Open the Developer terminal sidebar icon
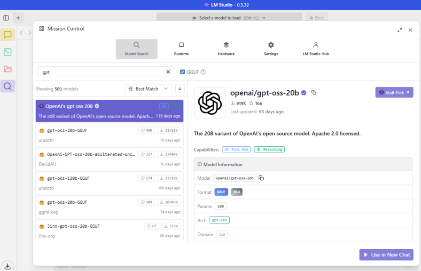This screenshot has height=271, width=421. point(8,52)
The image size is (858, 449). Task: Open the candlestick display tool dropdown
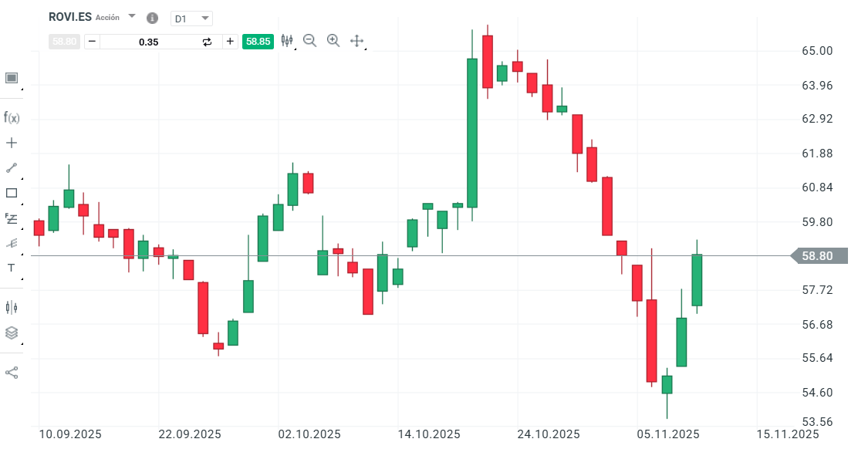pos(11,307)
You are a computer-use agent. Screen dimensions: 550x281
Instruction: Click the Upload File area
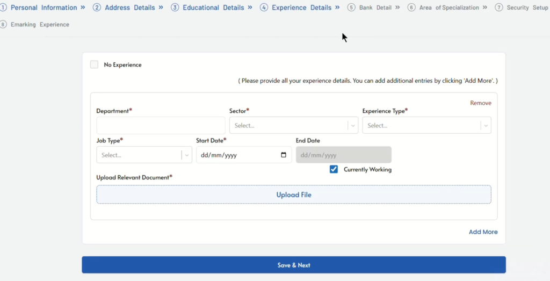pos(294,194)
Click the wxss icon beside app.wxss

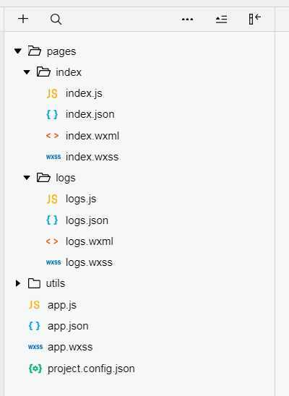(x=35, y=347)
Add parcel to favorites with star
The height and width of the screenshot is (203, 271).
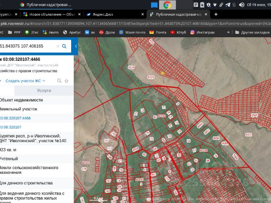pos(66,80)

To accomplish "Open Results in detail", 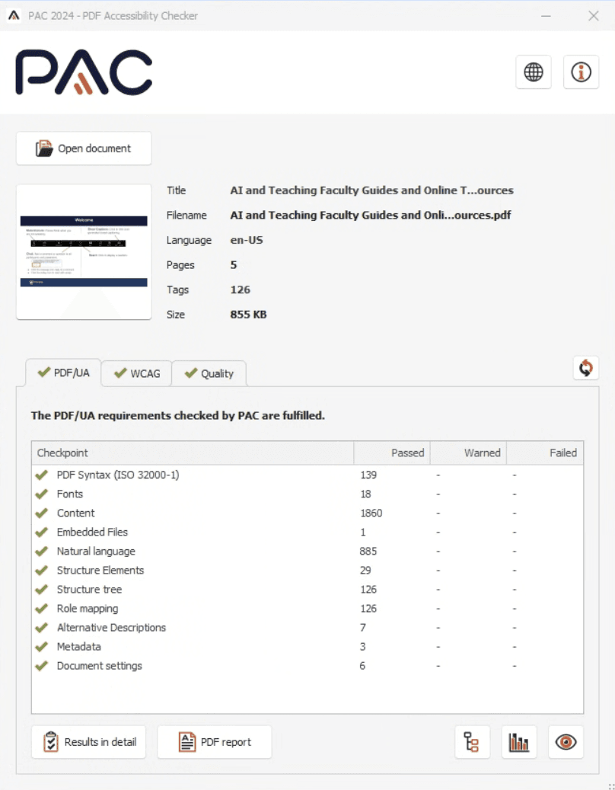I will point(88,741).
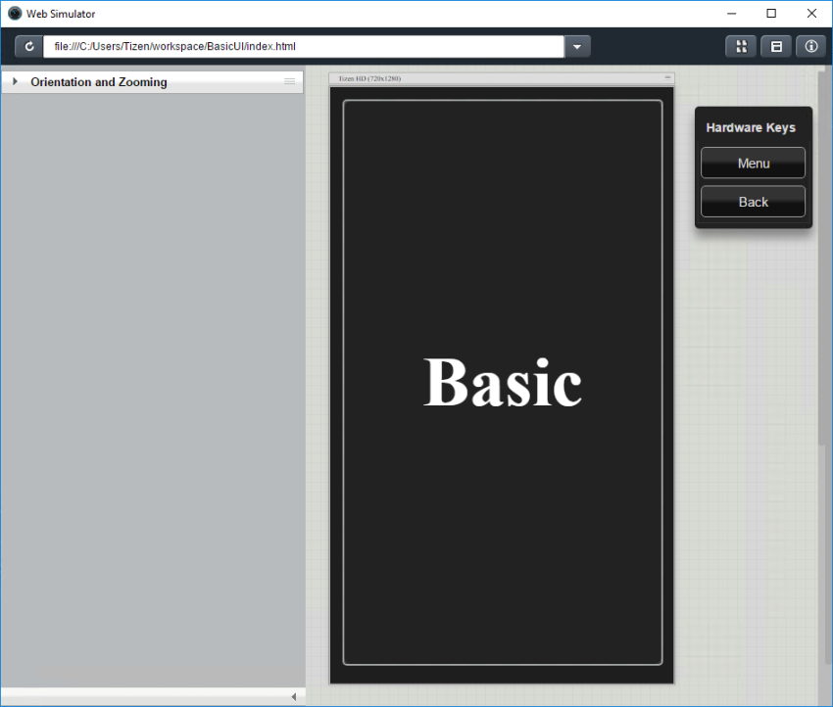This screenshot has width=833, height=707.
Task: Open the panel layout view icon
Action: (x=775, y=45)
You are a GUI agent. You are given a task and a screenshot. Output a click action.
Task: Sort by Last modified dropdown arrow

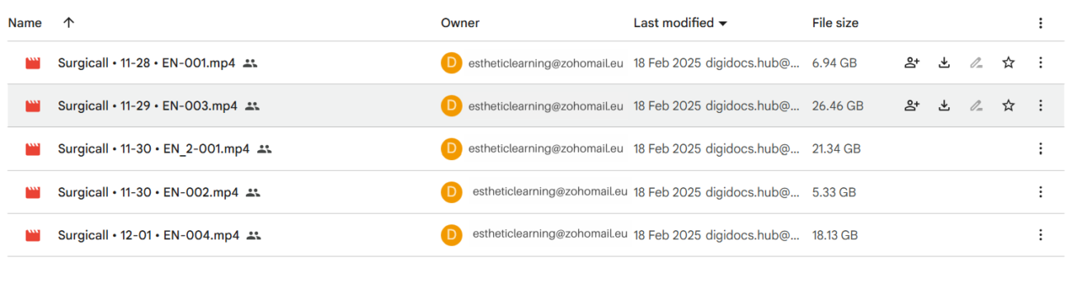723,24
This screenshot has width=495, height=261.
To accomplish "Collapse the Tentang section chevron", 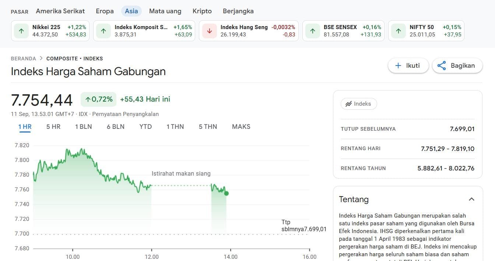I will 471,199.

==

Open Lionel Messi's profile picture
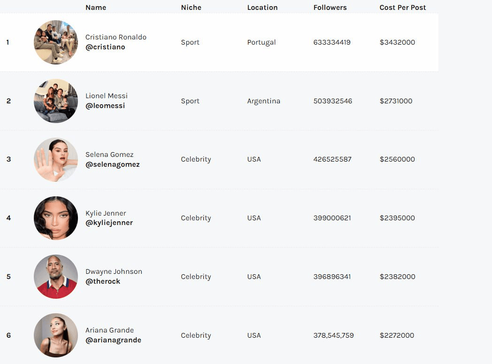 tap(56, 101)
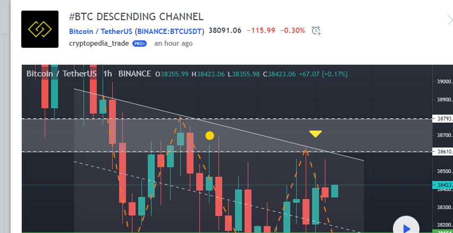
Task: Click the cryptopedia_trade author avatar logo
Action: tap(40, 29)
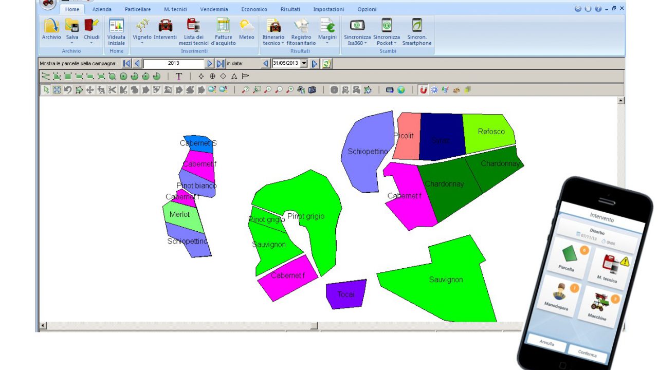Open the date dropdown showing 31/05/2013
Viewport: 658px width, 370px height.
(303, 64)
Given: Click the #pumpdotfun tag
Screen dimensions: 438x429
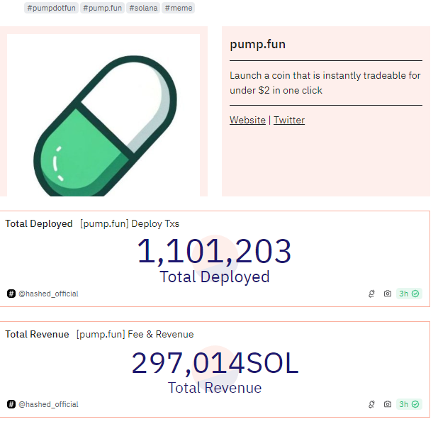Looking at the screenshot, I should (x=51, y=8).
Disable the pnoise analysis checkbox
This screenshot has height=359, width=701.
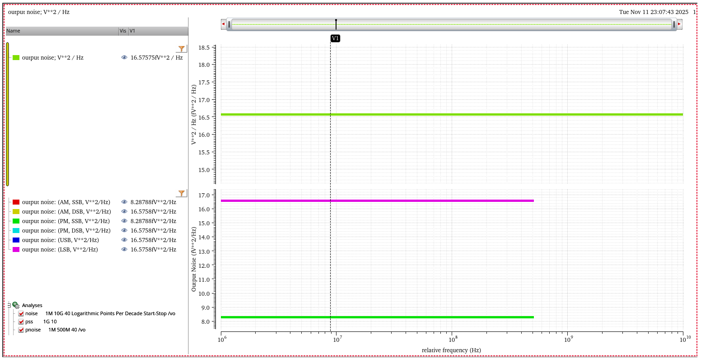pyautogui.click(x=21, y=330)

- Task details -
Every line of the listing above that includes "agent" should be copied out.

- Your solution -
You are a computer-use agent. Screen dimensions: 550x281
You are a GUI agent. You are given a task and a screenshot. Output a click action.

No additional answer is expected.